The Boot Heel Of Government

An update to the story I posted about on Thursday. That report indicated that the director of the Ohio Department of Job and Family Services, Helen Jones-Kelley, had ordered a search into state databases on Samuel Joseph Wurzelbacher aka Joe the Plumber. Now the Columbus Dispatch reports that a state employee was ordered to do the dirty work by her supervisor. And the state agency is apparently withholding the email that employee sent expressing her concern about the improper and probably illegal search.

Vanessa Niekamp said that when she was asked to run a child-support check on Samuel Joseph Wurzelbacher on Oct. 16, she thought it routine. A supervisor told her the man had contacted the state agency about his case.

Niekamp didn’t know she just had checked on “Joe the Plumber,” who was elevated the night before to presidential politics prominence as Republican John McCain’s example in a debate of an average American.
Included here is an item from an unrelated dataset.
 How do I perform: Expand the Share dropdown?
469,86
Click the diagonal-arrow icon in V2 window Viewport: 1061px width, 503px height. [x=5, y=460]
The senior manager would not learn about “Joe” for another week, when she said her boss informed her and directed her to write an e-mail stating her computer check was a legitimate inquiry.

The reason Niekamp said she was given for checking if there was a child-support case on Wurzelbacher does not match the reason given by the Ohio Department of Job and Family Services.

Director Helen Jones-Kelley said her agency checks people who are “thrust into the public spotlight,” amid suggestions they may have come into money, to see if they owe support or are receiving undeserved public assistance.

Niekamp told The Dispatch she is unfamiliar with the practice of checking on the newly famous. “I’ve never done that before, I don’t know of anybody in my office who does that and I don’t remember anyone ever doing that,” she said today.

So, we have a maxed-out Obama donor apparently ordering the search of the databases for no legitimate reason, as well as what appears to be an attempt at covering up the affair by hiding emails about it.

Worried about her $69,000-a-year job and potential criminal charges, the 15-year state employee said she went to Inspector General Thomas P. Charles on Oct. 24. She has seen employees fired, and dismissed one herself, for illegally accessing personal information in support cases. Niekamp, a registered Republican, said politics played no role in what she told investigators.

The e-mail that Niekamp said she wrote was not among records provided today to The Dispatch in response to a public-records request. Nor did the agency, as required by state law, say it withheld any records.

The attempt at covering this up appears to reach all the way to the office of Ohio governor Ted Strickland. One of his spokesmen defended not releasing the email. (Which doesn’t explain the apparent violation of state law, incidentally.)

The implications are quite clear for Ohio residents – do something the state does not like and you will be investigated. Even if what the state doesn’t like is just asking a question.

I’d guess the Columbus Dispatch can forget about getting a seat on Obama’s campaign plane, too.

  • By Quilly Mammoth, November 1, 2008 @ 11:12 am

    People really ought to pay attention to the comparisons that Tito the Builder is making between Obama and (T)Hugo Chavez.